Watching National Geographic’s fast-moving documentary series on the major world events and cultural trends of the 1980s, I was struck by how many events seemed like truly nationally shared experiences. It is entirely possible that I am misremembering and romanticizing my years of childhood and early adolescence. But am I wrong that almost everybody who was old enough to understand the event remembers the Challenger explosion? Or how about Hands Across America? Laughing about “New Coke”? I wasn’t old enough to watch The Day After, but I remember some of the hubbub and news coverage of it. I was stunned to learn that an estimated 100 million Americans watched it. (The U.S. population in 1983 when it aired was 233 million!)

We have a cornucopia of entertainment, news, lifestyle, and media options that were absolutely unthinkable back in the 1980s, and there are a lot of advantages to the modern world. Today Bruce Springsteen’s “57 Channels and Nothing On” would be considered a crappy basic-cable package. We’re in the era of a couple hundred channels, and as a result, very little, if anything, gets our collective attention anymore. This means nationally shared experiences are fewer and far between.

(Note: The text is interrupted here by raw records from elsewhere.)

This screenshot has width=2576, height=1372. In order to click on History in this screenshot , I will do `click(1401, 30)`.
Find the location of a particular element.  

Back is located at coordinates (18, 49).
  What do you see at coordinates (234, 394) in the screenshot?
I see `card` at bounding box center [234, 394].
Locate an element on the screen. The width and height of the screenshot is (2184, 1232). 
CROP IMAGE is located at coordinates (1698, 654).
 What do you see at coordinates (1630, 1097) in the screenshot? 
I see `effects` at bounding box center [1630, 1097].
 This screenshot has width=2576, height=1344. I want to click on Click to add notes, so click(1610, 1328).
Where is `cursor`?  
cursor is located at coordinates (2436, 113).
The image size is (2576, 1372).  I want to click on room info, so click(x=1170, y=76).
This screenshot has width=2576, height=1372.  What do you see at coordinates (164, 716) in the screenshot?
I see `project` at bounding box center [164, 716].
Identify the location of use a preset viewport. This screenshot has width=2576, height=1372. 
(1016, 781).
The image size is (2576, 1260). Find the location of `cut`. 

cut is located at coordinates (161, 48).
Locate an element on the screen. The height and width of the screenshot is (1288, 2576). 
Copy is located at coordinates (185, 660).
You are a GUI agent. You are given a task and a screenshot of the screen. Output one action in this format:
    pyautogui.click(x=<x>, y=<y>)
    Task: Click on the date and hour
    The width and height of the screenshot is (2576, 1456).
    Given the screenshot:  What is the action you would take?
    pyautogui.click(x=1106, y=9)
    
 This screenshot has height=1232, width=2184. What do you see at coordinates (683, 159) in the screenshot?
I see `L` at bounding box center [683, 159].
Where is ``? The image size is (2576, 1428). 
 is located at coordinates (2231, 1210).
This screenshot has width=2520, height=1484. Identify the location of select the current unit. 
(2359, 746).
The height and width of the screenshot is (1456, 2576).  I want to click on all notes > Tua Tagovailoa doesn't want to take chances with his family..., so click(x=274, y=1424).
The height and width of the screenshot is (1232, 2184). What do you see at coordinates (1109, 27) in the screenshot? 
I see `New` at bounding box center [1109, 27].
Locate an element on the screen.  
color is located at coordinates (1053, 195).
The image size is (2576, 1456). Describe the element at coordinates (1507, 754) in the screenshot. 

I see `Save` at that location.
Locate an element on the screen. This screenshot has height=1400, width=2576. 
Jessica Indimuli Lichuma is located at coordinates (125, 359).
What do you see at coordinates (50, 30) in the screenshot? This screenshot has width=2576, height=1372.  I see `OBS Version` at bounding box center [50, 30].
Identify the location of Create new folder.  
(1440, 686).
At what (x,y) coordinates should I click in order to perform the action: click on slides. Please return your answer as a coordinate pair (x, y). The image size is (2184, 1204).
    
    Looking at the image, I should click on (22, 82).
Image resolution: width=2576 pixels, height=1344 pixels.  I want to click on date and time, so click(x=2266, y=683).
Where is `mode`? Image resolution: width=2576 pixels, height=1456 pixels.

When VH1 creates its “I Love (whatever we end up calling this decade),” the comedians and minor celebrities will spend time discussing “major” pop-culture phenomena, figures, and, trends that I simply never encounter.

For example, as far as I can tell, the Kardashian family consists of Kim . . . and the other ones. Breaking Bad was one of the most-discussed television shows of recent years — a cover subject in National Review! — and its biggest audience was . . . 6.4 million viewers.

The performers of the top five singles on iTunes right now:

1) Five Seconds of Summer


3) Sam Smith

4) Ariana Grande

5) Nico & Vinz

I have never heard of any of these people. “Ariana Grande” is something I hear called out at Starbucks.

I don’t think this just reflects me being an old fogey. (“You mean older fogey!” — The Couch. Shut up, Jonah’s couch! Get back in the Goldberg File where you belong.) This isn’t me complaining that these kids today play music that sounds like noise. I’m saying that you can have a top-five single in the U.S. and not permeate my cultural bubble, and I think there’s a good chance that these five haven’t permeated your bubble, either.

We’ve seen this Balkanization in the news world, where conservatives believe that there is some sort of news that they think is hugely important, and extensively covered by the media they consume — Kermit Gosnell, Benghazi, the IRS scandal —and that same news barely makes a ripple among the apolitical or “low-information voter.” (Perhaps the threat of nuclear war with the Soviet Union prompted Americans to ensure they remained “steady-baseline-of-information voters.”)

Maybe the only truly shared national experiences we have in today’s America are in the realm of sports. Perhaps U.S. national-team goalkeeper Tim Howard is the new little baby Jessica stuck in the well.